You can add more clusters or namespaces if you wish.


CLUSTER     NAMESPACE   DESCRIPTION         DEPLOYMENT STRATEGY            IMAGE TAG
nonprod dev development env fully auto CI/CD latest
sbox sandbox env fully auto CI but manual CD semantic ver
prod default production env fully auto CI but manual CD semantic ver

CI/CD strategy


Here I explain how our whole setup will behave per each ArgoCD application entry. dev always auto deploys after HEAD/master changes in GitHub repository. sbox auto deploys only when a new release is created and image tag is added to Helm Chart file. prod never auto deploys even if a new release is created or image tag is added to Helm Chart file. By default, auto deployment takes place every three minutes which is ArgoCD's default. By the way, when I say "flow" below, I am talking about the "application" entry in ArgoCD UI which represents a specific application and its environment.


dev


ArgoCD "auto-sync" is enabled for auto deployment. ArgoCD watches the changes done to the HEAD/master in GitHub repository. If a change is detected and also if the digest of the latest image tag in DockerHub is different to what ArgoCD knows, auto deploy starts. The whole CI/CD is automated so no need for engineers to do anything manual for the deployment.

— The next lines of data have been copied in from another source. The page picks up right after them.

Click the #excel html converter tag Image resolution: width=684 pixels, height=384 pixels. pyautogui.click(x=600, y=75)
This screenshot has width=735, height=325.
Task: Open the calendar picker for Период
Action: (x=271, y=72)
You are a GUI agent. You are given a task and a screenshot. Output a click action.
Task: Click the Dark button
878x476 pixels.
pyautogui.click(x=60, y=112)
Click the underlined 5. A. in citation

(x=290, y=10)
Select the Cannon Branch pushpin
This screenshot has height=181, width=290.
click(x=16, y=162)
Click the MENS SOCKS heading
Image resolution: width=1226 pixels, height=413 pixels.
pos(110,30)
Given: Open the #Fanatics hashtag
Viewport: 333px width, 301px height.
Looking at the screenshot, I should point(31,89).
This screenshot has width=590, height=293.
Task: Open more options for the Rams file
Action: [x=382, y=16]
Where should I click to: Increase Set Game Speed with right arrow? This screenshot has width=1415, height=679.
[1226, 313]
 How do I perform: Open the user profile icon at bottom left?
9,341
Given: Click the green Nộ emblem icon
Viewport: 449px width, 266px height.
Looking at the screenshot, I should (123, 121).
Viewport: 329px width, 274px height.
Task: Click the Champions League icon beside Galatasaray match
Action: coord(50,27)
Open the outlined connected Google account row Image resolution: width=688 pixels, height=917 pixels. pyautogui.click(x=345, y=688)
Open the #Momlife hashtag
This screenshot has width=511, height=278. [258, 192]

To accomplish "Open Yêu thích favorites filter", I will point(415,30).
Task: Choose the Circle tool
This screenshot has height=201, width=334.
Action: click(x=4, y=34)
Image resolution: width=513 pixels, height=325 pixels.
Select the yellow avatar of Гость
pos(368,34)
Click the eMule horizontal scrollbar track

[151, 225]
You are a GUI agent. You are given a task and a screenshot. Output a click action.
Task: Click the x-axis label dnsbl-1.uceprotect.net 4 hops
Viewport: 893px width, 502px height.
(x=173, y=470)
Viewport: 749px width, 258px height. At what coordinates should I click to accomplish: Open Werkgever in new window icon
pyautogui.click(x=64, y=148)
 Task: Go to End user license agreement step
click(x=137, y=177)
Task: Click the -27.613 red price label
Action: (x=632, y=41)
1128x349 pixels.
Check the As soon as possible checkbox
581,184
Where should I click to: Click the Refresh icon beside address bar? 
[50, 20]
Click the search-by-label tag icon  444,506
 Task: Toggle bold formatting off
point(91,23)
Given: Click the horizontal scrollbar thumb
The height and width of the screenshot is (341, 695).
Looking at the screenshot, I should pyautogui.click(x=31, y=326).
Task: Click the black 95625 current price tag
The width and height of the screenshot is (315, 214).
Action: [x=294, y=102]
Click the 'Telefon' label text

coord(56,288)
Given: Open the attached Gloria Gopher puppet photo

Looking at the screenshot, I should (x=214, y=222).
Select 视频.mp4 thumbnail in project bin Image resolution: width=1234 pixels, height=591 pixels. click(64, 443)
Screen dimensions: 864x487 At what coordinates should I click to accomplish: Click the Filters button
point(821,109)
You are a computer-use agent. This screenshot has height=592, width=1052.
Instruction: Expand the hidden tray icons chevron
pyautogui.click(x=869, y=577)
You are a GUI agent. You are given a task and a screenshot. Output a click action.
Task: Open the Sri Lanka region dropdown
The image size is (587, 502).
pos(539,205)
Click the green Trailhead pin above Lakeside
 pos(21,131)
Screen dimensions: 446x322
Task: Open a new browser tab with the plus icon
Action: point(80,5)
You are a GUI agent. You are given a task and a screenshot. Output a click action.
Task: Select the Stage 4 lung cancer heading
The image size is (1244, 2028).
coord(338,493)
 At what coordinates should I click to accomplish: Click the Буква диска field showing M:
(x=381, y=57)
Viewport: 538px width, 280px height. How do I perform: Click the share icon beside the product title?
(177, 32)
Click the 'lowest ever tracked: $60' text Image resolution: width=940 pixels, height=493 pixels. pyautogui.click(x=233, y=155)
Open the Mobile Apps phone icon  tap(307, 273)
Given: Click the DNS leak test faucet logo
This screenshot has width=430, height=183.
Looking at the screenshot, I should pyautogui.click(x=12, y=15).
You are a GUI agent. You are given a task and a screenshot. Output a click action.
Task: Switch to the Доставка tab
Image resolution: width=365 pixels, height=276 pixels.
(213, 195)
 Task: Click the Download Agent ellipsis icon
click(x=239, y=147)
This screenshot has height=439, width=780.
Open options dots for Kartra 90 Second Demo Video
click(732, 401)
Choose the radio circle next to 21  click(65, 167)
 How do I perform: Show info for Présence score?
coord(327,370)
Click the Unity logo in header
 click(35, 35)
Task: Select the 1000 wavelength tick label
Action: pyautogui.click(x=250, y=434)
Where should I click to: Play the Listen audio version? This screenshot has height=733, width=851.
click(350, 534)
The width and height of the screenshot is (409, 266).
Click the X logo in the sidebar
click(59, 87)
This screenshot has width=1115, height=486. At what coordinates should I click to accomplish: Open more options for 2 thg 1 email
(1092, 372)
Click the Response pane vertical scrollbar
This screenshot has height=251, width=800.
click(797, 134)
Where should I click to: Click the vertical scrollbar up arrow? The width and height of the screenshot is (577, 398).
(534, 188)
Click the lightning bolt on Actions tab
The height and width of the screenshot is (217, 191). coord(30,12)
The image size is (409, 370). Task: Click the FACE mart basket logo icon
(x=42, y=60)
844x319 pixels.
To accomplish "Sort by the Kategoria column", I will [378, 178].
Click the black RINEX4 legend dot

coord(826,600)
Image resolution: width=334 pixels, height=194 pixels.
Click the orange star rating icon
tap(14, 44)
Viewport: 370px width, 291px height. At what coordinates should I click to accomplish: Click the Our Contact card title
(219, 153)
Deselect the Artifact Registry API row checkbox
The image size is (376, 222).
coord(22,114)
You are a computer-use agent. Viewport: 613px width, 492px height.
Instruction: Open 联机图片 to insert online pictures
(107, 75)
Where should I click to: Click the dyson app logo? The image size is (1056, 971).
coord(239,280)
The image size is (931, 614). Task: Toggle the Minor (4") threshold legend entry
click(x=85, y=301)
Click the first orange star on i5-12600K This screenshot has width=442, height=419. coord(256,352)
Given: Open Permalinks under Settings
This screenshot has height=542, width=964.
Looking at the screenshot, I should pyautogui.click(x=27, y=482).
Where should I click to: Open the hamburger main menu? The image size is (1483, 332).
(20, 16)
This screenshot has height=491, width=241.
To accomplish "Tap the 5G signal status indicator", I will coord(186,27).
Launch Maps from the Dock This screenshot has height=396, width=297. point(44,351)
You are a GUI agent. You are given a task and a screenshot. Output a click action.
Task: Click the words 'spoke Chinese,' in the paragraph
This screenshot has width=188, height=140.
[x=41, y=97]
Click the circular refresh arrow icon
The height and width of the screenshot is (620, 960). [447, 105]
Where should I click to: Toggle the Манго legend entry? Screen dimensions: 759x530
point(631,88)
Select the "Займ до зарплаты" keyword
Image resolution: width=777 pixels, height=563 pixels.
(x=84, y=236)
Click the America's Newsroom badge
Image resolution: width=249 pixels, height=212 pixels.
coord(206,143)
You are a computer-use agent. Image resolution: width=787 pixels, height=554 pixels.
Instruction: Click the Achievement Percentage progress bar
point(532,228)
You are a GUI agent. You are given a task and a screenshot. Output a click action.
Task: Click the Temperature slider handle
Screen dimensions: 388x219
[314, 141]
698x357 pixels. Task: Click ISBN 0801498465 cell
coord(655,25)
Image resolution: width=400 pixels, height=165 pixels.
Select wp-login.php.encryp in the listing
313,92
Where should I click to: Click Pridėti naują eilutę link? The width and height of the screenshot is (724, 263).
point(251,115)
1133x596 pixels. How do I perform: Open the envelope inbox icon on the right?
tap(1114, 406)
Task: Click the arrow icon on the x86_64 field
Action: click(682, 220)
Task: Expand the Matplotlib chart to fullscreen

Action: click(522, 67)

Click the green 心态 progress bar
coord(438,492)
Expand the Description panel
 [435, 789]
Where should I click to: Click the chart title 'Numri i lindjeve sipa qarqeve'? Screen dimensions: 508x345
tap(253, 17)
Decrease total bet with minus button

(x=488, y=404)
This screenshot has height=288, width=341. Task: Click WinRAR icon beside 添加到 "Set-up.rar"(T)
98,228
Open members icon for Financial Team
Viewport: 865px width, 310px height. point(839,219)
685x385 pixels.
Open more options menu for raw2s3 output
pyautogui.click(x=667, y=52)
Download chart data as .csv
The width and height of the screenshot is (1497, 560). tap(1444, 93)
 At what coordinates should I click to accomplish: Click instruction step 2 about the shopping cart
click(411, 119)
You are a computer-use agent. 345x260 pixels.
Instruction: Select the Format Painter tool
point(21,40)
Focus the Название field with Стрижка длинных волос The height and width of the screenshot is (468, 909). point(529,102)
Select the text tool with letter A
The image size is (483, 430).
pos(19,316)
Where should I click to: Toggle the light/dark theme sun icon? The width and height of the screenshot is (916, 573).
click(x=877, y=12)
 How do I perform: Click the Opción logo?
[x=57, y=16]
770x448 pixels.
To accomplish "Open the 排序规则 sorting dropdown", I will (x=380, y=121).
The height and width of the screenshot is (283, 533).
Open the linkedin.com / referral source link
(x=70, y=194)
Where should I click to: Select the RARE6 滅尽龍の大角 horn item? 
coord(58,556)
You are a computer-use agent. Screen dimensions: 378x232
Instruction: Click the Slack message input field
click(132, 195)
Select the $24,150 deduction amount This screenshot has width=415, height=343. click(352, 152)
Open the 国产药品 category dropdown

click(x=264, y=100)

Kubernetes "force rollout" is enabled because the image tag we are using is always latest otherwise Pod restart wouldn't pull the latest image because it is already there. You don't want to create a new unique image tag every single time a new feature is introduced anyway.


Creating a new release in GitHub doesn't affect this flow.


sbox


ArgoCD "auto-sync" is enabled for auto deployment. ArgoCD watches the changes done to the HEAD/master in GitHub repository. If a new release is created and the .infra/helm/Chart.yaml:appVersion is different to what ArgoCD knows, auto deploy starts. This CD flow is partially automated so engineers need to create a pull request to add the new release tag to file mentioned. Once done, auto deploy kicks in.


Kubernetes "force rollout" is disabled because the image tag it watches is a semantic image tag version where any change will trigger image pull anyway.


Everything has been done for this flow to work is going to trigger dev flow as well because HEAD/master in GitHub repository is changed as well as the the digest of the latest image tag in DockerHub. prod flow will be put into "out of sync" state as the semantic image tag ArgoCD knowns is now outdated.


prod


ArgoCD "auto-sync" is disabled for auto deployment. However, if a new release is created and the .infra/helm/Chart.yaml:appVersion is different to what ArgoCD knows, this flow will be put into "out of sync" state which is when an engineer can click the "SYNC" icon to trigger deployment. As you can see, this CD flow is fully manual so engineers need to create a pull request to add the new release tag to file mentioned then click "SYNC" icon.


Kubernetes "force rollout" is disabled because the image tag it watches is a semantic image tag version where any change will trigger image pull anyway.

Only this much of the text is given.